Implementation:Eventual Inc Daft Read Iceberg
| Knowledge Sources | |
|---|---|
| Domains | Data_Engineering, Data_Lakehouse |
| Last Updated | 2026-02-08 00:00 GMT |
Overview
Concrete tool for reading Apache Iceberg tables into a lazy distributed DataFrame provided by the Daft library.
Description
The read_iceberg function creates a lazy DataFrame scan of an Apache Iceberg table. It accepts either a string path to an Iceberg metadata file or a PyIceberg Table object. When given a string, it uses StaticTable.from_metadata() to load the table. IO configuration is resolved from the table's file IO properties if not explicitly provided. The function creates an IcebergScanOperator that handles partition pruning and predicate pushdown through the Iceberg metadata layer. Multithreaded IO is automatically disabled when running on the Ray runner to limit resource contention.
Usage
Import and use this function when you need to read data from an Apache Iceberg table with snapshot isolation and optional time travel via snapshot IDs.
Code Reference
Source Location
- Repository: Daft
- File:
daft/io/iceberg/_iceberg.py - Lines: L56-114
Signature
def read_iceberg(
table: Union[str, "PyIcebergTable"],
snapshot_id: int | None = None,
io_config: IOConfig | None = None,
) -> DataFrame
Import
from daft import read_iceberg
# or
import daft
df = daft.read_iceberg(table)
I/O Contract
Inputs
| Name | Type | Required | Description |
|---|---|---|---|
| table | PyIcebergTable | Yes | Path to an Iceberg metadata file (supports s3://, gs://) or a PyIceberg Table instance
|
| snapshot_id | None | No | Specific snapshot ID to query for time travel; defaults to latest snapshot |
| io_config | None | No | Custom IO configuration for accessing object storage; defaults to table's file IO properties |
Outputs
| Name | Type | Description |
|---|---|---|
| return | DataFrame | A lazy DataFrame with the schema converted from the Iceberg table, supporting predicate pushdown and partition pruning |
Usage Examples
Basic Usage
import daft
# Read from a PyIceberg table object
df = daft.read_iceberg(pyiceberg_table)
# Apply filters (pushed down to Iceberg metadata layer)

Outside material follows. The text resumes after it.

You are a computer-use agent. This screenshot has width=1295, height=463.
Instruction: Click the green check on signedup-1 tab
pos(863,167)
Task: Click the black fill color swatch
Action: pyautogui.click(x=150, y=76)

df = df.where(df["category"] == "electronics")
df.show()
# Read with time travel to a specific snapshot
df = daft.read_iceberg(pyiceberg_table, snapshot_id=123456789)
# Read from a metadata file path with custom IO config
from daft.io import S3Config, IOConfig
io_config = IOConfig(s3=S3Config(region="us-west-2", anonymous=True))
df = daft.read_iceberg("s3://bucket/path/to/metadata.json", io_config=io_config)